Sunday, March 2, 2014

Wassily Kandinsky

The Bauhaus School of Design was a modern design institution that opened on April 12, 1919 in Weimar, Germany. The school was formed when Walter Gropius replaced the former director of the Weimar Arts and Crafts School, Henri van de Velde. Gropius was confirmed as the new director of an institution formed by merging the applied arts – oriented Weimar Arts and Crafts School with a fine arts school, the Weimar Art Academy. Gropius was permitted to name the new school Das Staatliche Bauhaus which translated to the State Home for Building. “Recognizing the common roots of both the fine and applied visual arts, Gropius sought a new unity of art and technology as he enlisted a generation of artists in a struggle to solve problems of visual design created by industrialism” (Meggs 326-327).


The Bauhaus years at Weimar were inspired from expressionism, producing very visionary pieces of art. As I researched, I found a Bauhaus educator who seemed to reflect this style of design. Wassily Kandinsky was born in 1866 in Moscow. As a child, he was inspired by the colors of nature. He studied music, law, economics and ethnography, but eventually he decided to become a painter. At the age of 30, Kandinsky enrolled in the art school in Munich. He wasn’t granted admission immediately, so he began to learn art on his own. He saw an exhibit of paintings by Claude Monet, and he was taken with the impressionistic style of Monet’s “Haystacks.” As I searched to find a Kandinsky painting that was reflective of Monet's painting, I found "Beach Baskets in Holland." I thought that this had a similar look to Haystacks, with the objects being the main focus, with the impressionist style. 

 Claud Monet "Haystacks: Snow Effect" 1891
Wassily Kandinsky "Beach Baskets in Holland" 1904

“During these prentice years his experiments in Impressionism and post-Impressionism only served to intensify his abiding memories of the romantic, mythical Russia of his youth, and his art took on the character of a mystical quest, a longed-for return to a lost ideal” (Wassily Kandinsky and his paintings 1). His paintings began to serve the spiritual values that inspired them.

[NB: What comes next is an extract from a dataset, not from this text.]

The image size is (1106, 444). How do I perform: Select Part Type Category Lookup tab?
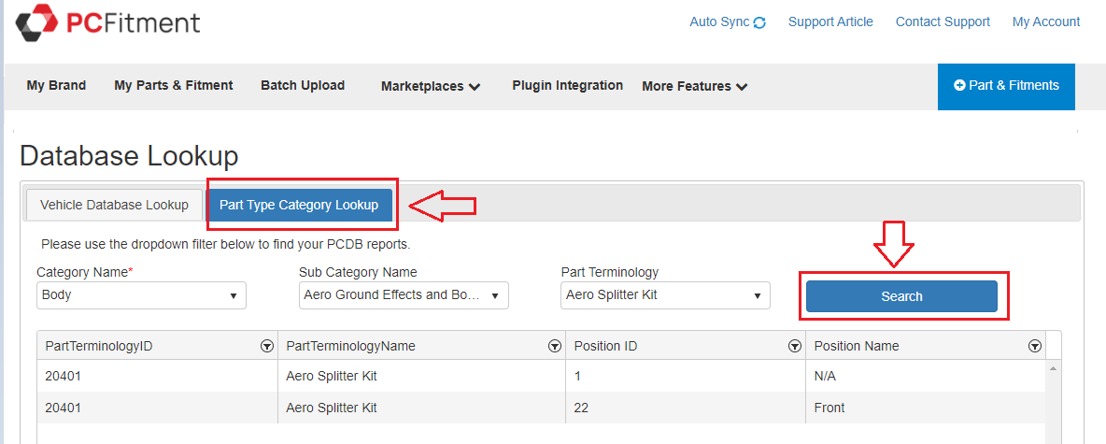tap(299, 206)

Kandinsky returned to Germany, he joined the teaching staff of the Bauhaus in 1923. He made a fresh start and began working on a more scientific basis. “Composing in an essentially dynamic key expressive of movement, growth and flux, he worked out a precise, minutely calculated idiom of his own, a formulation of points and lines, combining and contending with each other to create curves, circles and significant geometric figures” (Wassily Kandinsky and his paintings 2).  “Kandinsky’s work began transforming. Individual geometrical elements increasingly entered the foreground, and his palette was sated with cold color harmonies” (Oleg Ku 1).  “Composition VIII” by Kandinsky is a good example of his style of design during the Weimar period. Another painting that he created a few years later was “Small Dream in Red.”

Wassily Kandinsky "Composition VIII" 1923
Wassily Kandinsky "Small Dream in Red" 1925

 After the Bauhaus closed, Kandinsky traveled to Paris around 1934 to 1944. During this time, the last transformation of Kandinsky’s painting design occurred. He moved from using a combination of primary colors to using soft, refined, and subtle colors within his paintings.

At this time the last transformation of his painting system happened. Now Kandinsky did not use a combination of primary colours but worked with soft, refined, subtle nuances of colour. “Simultaneously, it supplemented and complicated the repertoir of forms: on the foreground there appear biomorphic elements, which feel at ease in the space of a picture as if floating all over the surface of a canvas” (Oleg Ku 2). We can see this difference clearly in his painting from 1939, “Complex-Simple.”

Wassily Kandinsky "Complex-Simple" 1939


There is only one road to follow, that of analysis of the basic elements in order to arrive ultimately at an adequate graphic expression." 
- Wassily Kandinsky


Works Cited

Kandinsky, Wassily. Composition VIII. Digital image. Guggenheim.org. N.p., n.d. Web. 2 Mar. 2014. <http://www.guggenheim.org/new-york/collections/collection-online/artwork/1924>.


Ku, Oleg. "The Biography." Wassilykandinsky.net. N.p., Apr. 2008. Web. 2 Mar. 2014. <http://www.wassilykandinsky.net/>.

Meggs, Philip B., and Alston W. Purvis. Meggs' History of Graphic Design. Hoboken: J. Wiley & Sons, 2005. Print.